» **Saved entries**:
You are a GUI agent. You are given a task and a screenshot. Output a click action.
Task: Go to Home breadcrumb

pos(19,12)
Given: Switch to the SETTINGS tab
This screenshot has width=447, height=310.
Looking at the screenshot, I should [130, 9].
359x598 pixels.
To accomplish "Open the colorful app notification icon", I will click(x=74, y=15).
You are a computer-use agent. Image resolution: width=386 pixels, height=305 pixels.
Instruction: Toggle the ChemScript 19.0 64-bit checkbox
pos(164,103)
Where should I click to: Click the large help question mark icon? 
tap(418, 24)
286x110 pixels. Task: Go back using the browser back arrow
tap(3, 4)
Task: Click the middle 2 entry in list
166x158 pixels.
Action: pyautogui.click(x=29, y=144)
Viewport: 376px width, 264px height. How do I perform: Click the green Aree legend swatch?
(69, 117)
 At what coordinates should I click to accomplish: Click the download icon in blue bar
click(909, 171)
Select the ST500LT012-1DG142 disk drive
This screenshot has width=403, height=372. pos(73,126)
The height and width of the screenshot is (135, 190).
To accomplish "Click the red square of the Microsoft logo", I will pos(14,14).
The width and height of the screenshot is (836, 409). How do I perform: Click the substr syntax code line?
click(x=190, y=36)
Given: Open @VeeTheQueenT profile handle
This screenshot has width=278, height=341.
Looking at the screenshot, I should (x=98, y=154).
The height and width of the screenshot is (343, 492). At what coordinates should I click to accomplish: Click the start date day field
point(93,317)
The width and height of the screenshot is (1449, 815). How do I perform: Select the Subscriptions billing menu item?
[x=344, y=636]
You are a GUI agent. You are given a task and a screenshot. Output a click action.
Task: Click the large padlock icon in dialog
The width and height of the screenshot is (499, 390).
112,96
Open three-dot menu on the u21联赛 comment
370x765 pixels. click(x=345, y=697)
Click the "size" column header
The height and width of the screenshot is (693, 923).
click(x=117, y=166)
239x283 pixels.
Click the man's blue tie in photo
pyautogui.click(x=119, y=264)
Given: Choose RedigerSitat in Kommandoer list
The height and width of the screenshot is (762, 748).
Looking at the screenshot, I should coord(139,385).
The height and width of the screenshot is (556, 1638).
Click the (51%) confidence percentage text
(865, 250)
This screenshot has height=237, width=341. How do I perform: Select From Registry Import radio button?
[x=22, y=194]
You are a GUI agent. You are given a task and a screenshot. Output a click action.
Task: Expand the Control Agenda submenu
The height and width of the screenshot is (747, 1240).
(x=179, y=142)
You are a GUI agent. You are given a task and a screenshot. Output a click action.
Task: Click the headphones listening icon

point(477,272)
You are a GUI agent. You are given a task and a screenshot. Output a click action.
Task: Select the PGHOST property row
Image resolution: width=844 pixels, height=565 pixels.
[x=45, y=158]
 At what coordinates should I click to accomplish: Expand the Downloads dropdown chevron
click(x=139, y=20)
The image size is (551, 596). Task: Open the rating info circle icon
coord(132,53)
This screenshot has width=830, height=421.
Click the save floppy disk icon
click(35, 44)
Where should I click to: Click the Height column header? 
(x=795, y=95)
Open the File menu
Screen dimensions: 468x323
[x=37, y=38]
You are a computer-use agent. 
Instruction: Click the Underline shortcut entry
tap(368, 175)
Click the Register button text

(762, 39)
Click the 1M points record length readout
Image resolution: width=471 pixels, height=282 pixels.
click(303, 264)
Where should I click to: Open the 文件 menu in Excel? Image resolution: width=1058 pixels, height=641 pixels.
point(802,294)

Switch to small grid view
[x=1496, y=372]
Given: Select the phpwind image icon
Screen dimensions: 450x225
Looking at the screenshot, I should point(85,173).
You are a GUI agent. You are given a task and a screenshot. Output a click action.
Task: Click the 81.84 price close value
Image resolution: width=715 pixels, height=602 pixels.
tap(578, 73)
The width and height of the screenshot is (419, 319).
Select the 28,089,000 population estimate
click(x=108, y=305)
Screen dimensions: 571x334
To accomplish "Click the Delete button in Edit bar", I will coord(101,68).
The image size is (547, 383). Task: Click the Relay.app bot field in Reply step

» **Task to carry out**: Set every record down again, exactly as given.

» **Problem solution**:
You are a GUI agent. You are given a task and a screenshot. Output a click action.
Task: Go to Home breadcrumb

pos(19,12)
Given: Switch to the SETTINGS tab
This screenshot has width=447, height=310.
Looking at the screenshot, I should [130, 9].
359x598 pixels.
To accomplish "Open the colorful app notification icon", I will click(x=74, y=15).
You are a computer-use agent. Image resolution: width=386 pixels, height=305 pixels.
Instruction: Toggle the ChemScript 19.0 64-bit checkbox
pos(164,103)
Where should I click to: Click the large help question mark icon? 
tap(418, 24)
286x110 pixels. Task: Go back using the browser back arrow
tap(3, 4)
Task: Click the middle 2 entry in list
166x158 pixels.
Action: pyautogui.click(x=29, y=144)
Viewport: 376px width, 264px height. How do I perform: Click the green Aree legend swatch?
(69, 117)
 At what coordinates should I click to accomplish: Click the download icon in blue bar
click(909, 171)
Select the ST500LT012-1DG142 disk drive
This screenshot has width=403, height=372. pos(73,126)
The height and width of the screenshot is (135, 190).
To accomplish "Click the red square of the Microsoft logo", I will pos(14,14).
The width and height of the screenshot is (836, 409). How do I perform: Click the substr syntax code line?
click(x=190, y=36)
Given: Open @VeeTheQueenT profile handle
This screenshot has width=278, height=341.
Looking at the screenshot, I should (x=98, y=154).
The height and width of the screenshot is (343, 492). At what coordinates should I click to accomplish: Click the start date day field
point(93,317)
The width and height of the screenshot is (1449, 815). How do I perform: Select the Subscriptions billing menu item?
[x=344, y=636]
You are a GUI agent. You are given a task and a screenshot. Output a click action.
Task: Click the large padlock icon in dialog
The width and height of the screenshot is (499, 390).
112,96
Open three-dot menu on the u21联赛 comment
370x765 pixels. click(x=345, y=697)
Click the "size" column header
The height and width of the screenshot is (693, 923).
click(x=117, y=166)
239x283 pixels.
Click the man's blue tie in photo
pyautogui.click(x=119, y=264)
Given: Choose RedigerSitat in Kommandoer list
The height and width of the screenshot is (762, 748).
Looking at the screenshot, I should coord(139,385).
The height and width of the screenshot is (556, 1638).
Click the (51%) confidence percentage text
(865, 250)
This screenshot has height=237, width=341. How do I perform: Select From Registry Import radio button?
[x=22, y=194]
You are a GUI agent. You are given a task and a screenshot. Output a click action.
Task: Expand the Control Agenda submenu
The height and width of the screenshot is (747, 1240).
(x=179, y=142)
You are a GUI agent. You are given a task and a screenshot. Output a click action.
Task: Click the headphones listening icon

point(477,272)
You are a GUI agent. You are given a task and a screenshot. Output a click action.
Task: Select the PGHOST property row
Image resolution: width=844 pixels, height=565 pixels.
[x=45, y=158]
 At what coordinates should I click to accomplish: Expand the Downloads dropdown chevron
click(x=139, y=20)
The image size is (551, 596). Task: Open the rating info circle icon
coord(132,53)
This screenshot has width=830, height=421.
Click the save floppy disk icon
click(35, 44)
Where should I click to: Click the Height column header? 
(x=795, y=95)
Open the File menu
Screen dimensions: 468x323
[x=37, y=38]
You are a computer-use agent. 
Instruction: Click the Underline shortcut entry
tap(368, 175)
Click the Register button text

(762, 39)
Click the 1M points record length readout
Image resolution: width=471 pixels, height=282 pixels.
click(303, 264)
Where should I click to: Open the 文件 menu in Excel? Image resolution: width=1058 pixels, height=641 pixels.
point(802,294)

Switch to small grid view
[x=1496, y=372]
Given: Select the phpwind image icon
Screen dimensions: 450x225
Looking at the screenshot, I should point(85,173).
You are a GUI agent. You are given a task and a screenshot. Output a click action.
Task: Click the 81.84 price close value
Image resolution: width=715 pixels, height=602 pixels.
tap(578, 73)
The width and height of the screenshot is (419, 319).
Select the 28,089,000 population estimate
click(x=108, y=305)
Screen dimensions: 571x334
To accomplish "Click the Delete button in Edit bar", I will coord(101,68).
The image size is (547, 383). Task: Click the Relay.app bot field in Reply step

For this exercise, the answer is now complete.